• _Supplied data_:
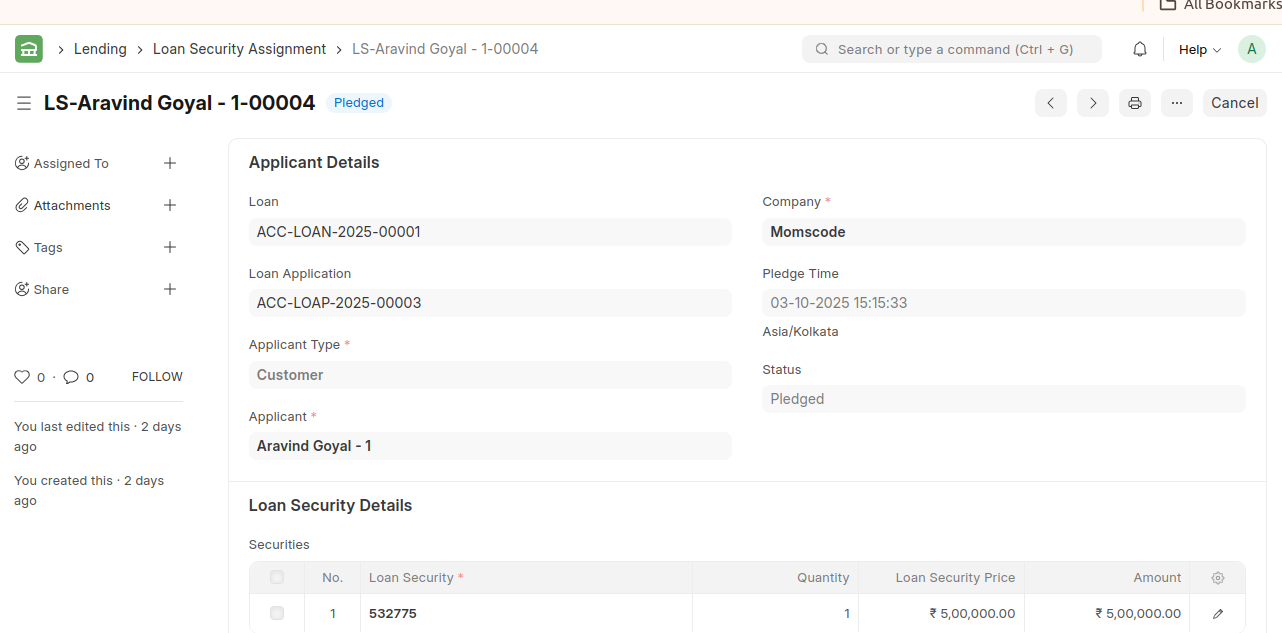Image resolution: width=1282 pixels, height=633 pixels.
Task: Expand the Help dropdown menu
Action: [x=1199, y=49]
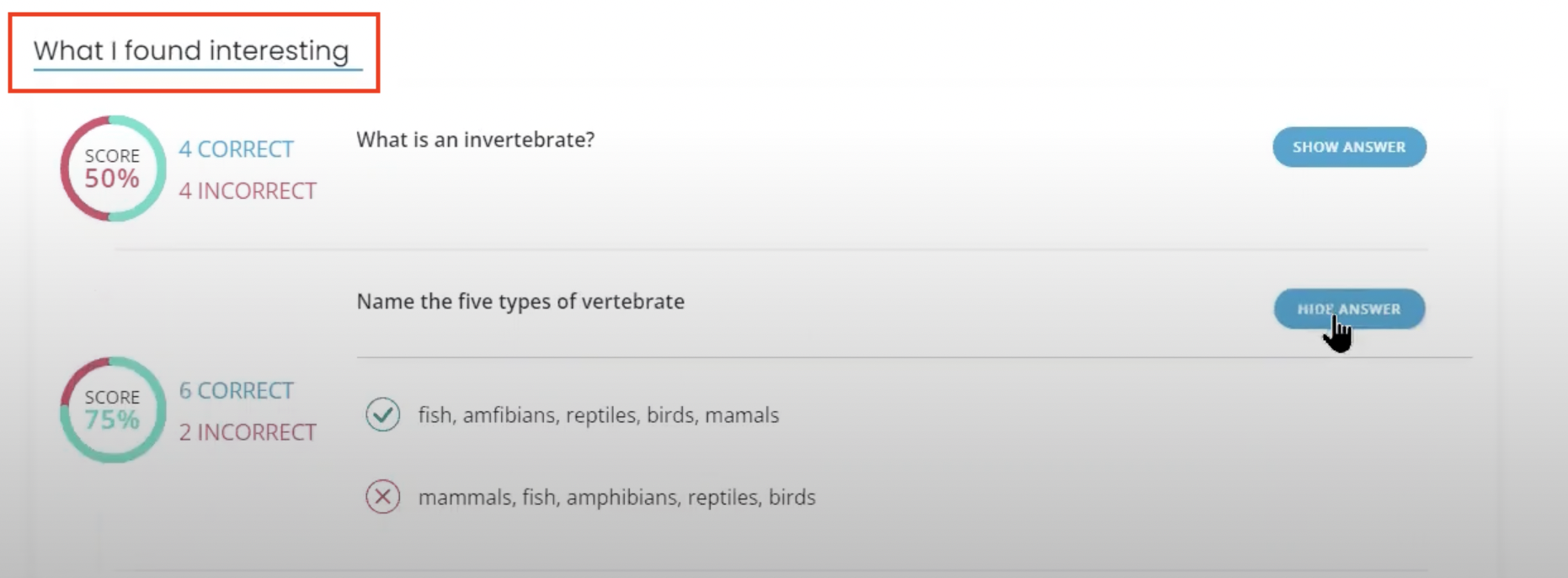The image size is (1568, 578).
Task: Click the '4 CORRECT' count label
Action: coord(236,149)
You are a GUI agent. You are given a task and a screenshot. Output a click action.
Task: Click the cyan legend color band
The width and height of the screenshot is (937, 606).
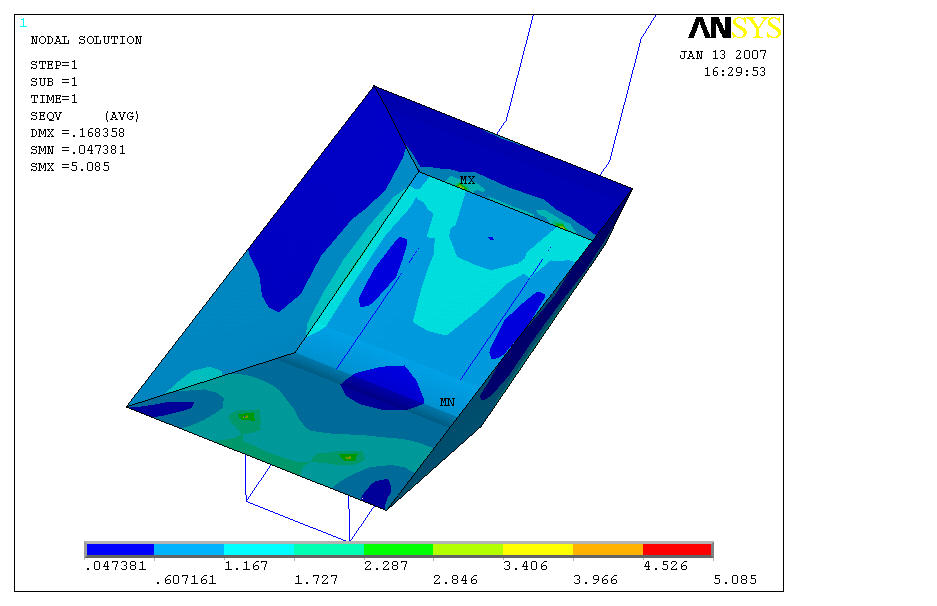(258, 549)
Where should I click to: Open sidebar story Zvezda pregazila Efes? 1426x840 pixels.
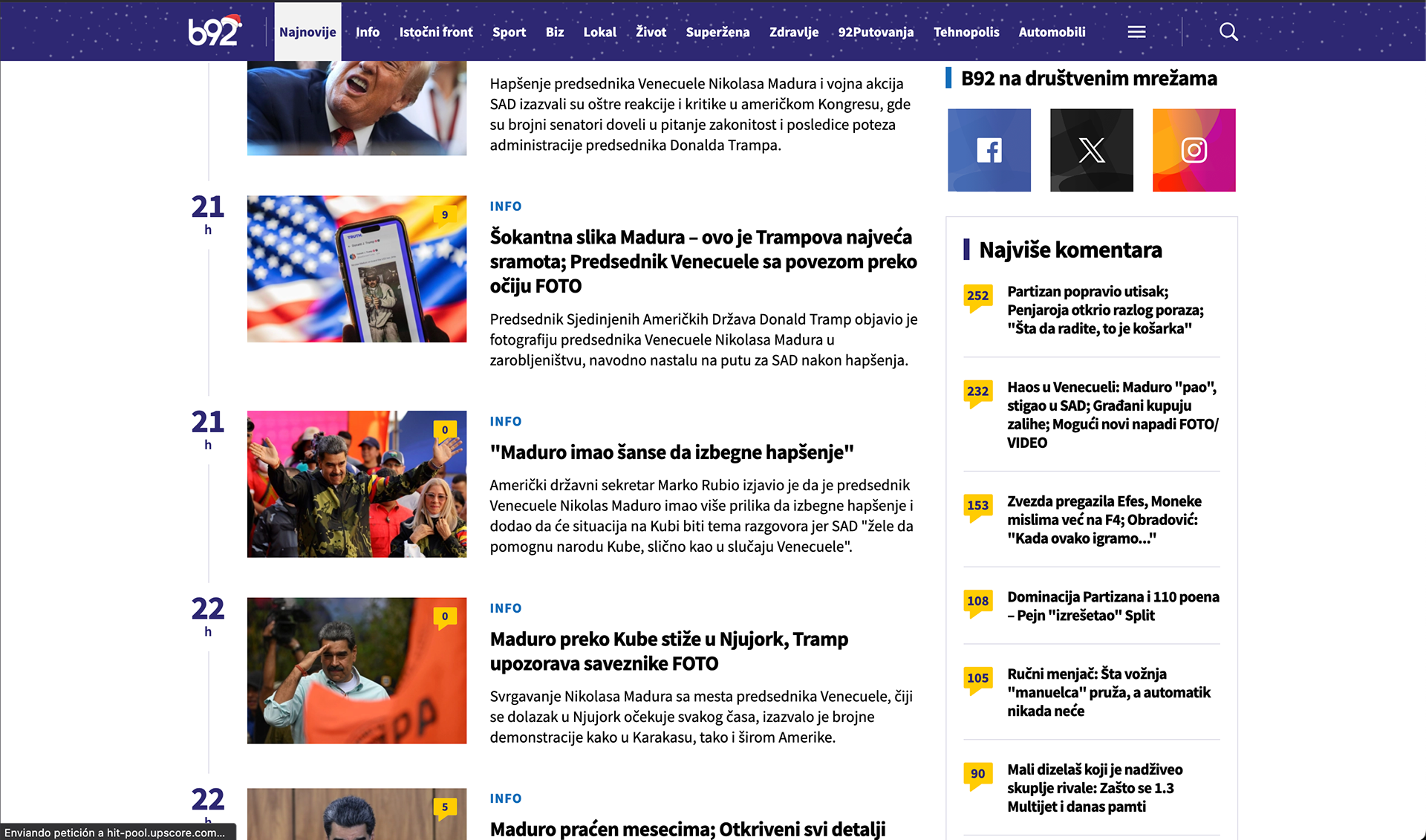tap(1104, 520)
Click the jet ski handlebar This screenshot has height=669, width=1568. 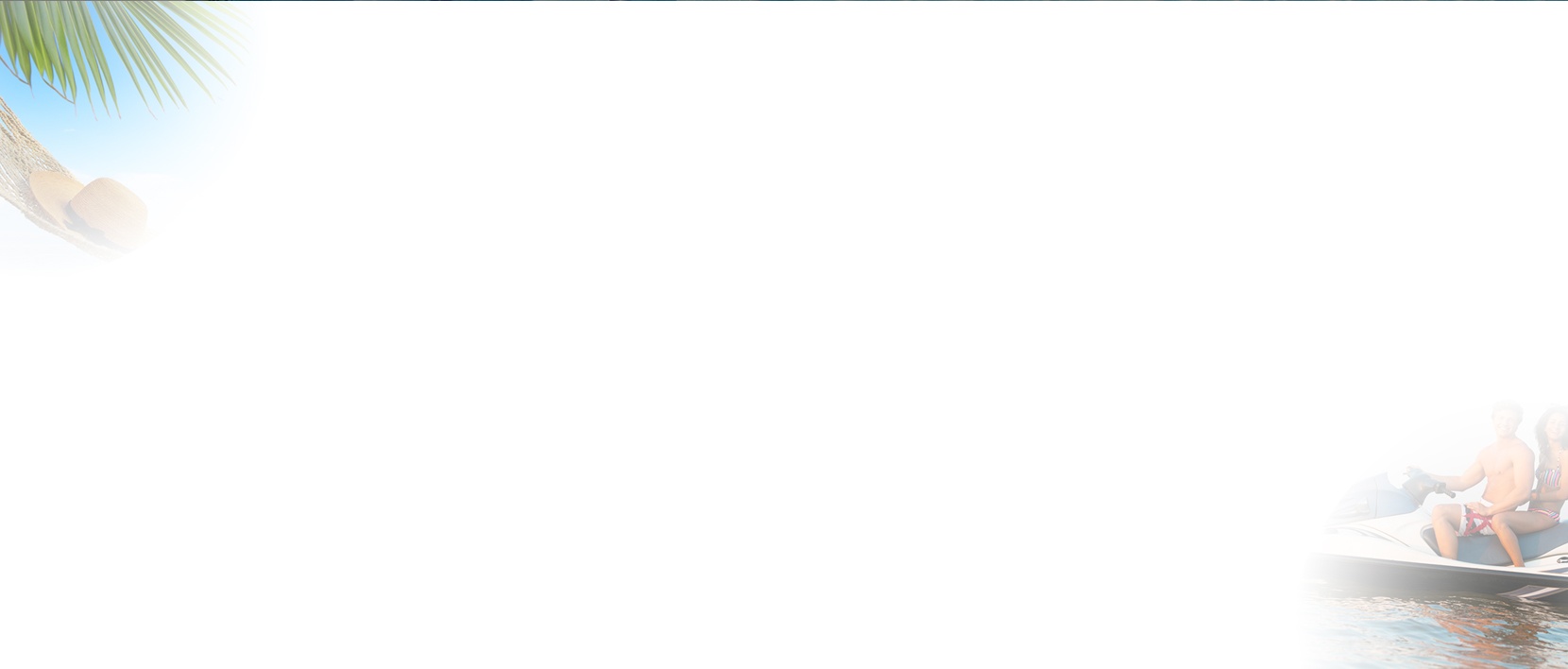(1426, 484)
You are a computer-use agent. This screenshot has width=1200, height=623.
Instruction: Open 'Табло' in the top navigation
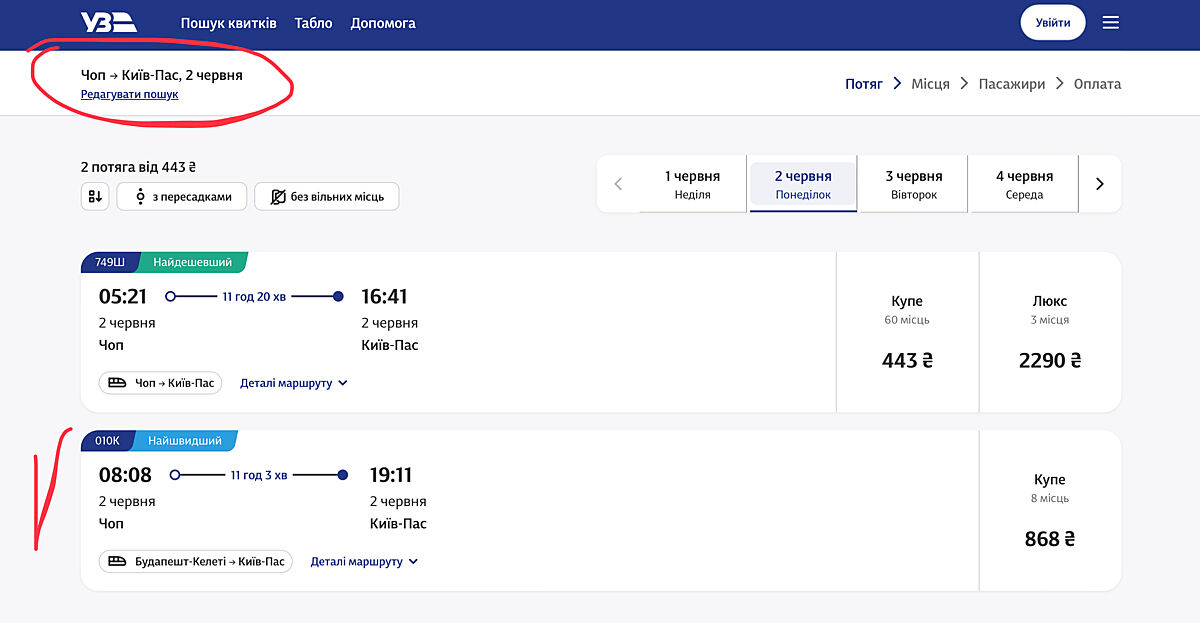coord(313,23)
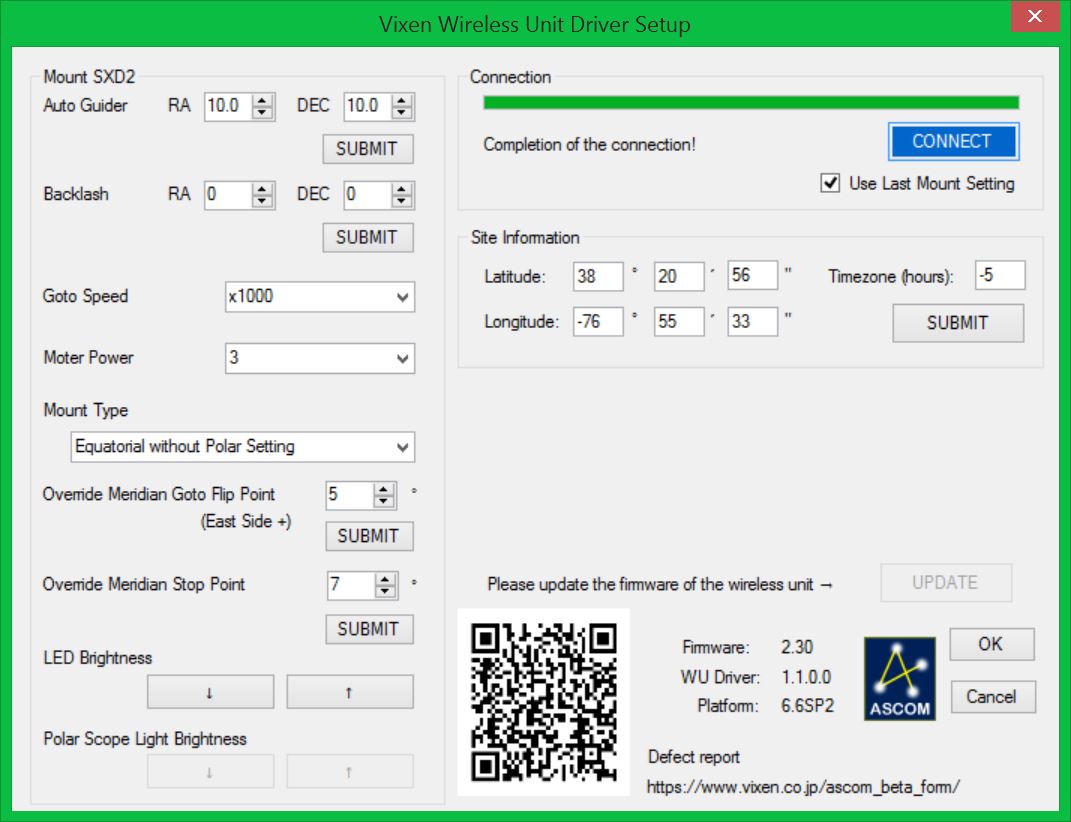The width and height of the screenshot is (1071, 822).
Task: Toggle Use Last Mount Setting checkbox
Action: pyautogui.click(x=830, y=184)
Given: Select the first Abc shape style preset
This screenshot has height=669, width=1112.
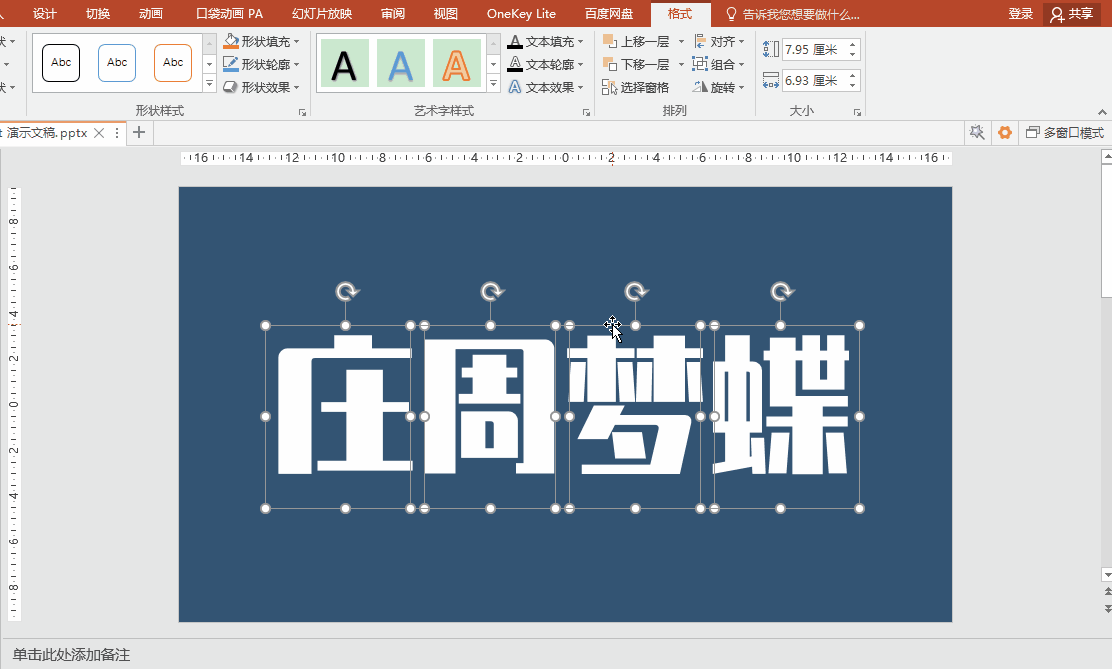Looking at the screenshot, I should pyautogui.click(x=60, y=62).
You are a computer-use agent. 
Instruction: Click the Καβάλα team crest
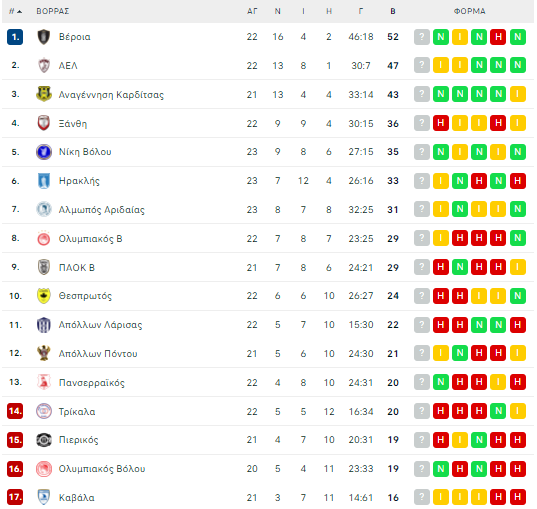click(44, 497)
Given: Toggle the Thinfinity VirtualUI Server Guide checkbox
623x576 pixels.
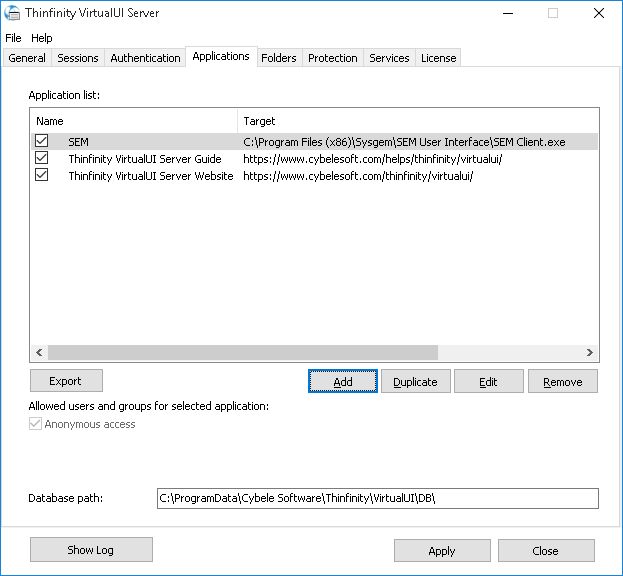Looking at the screenshot, I should (42, 159).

• _Required work_: Put the lines of the listing, beginning at the line that contains "Given: Toggle the" and continuing through the end of the listing, into a Markdown table with the columns Row and Line. Omit blank lines and leave out the pictures.

• _Solution for this problem_:
| Row | Line |
|---|---|
| 1 | Given: Toggle the Thinfinity VirtualUI Server Guide checkbox |
| 2 | 623x576 pixels. |
| 3 | Looking at the screenshot, I should (42, 159). |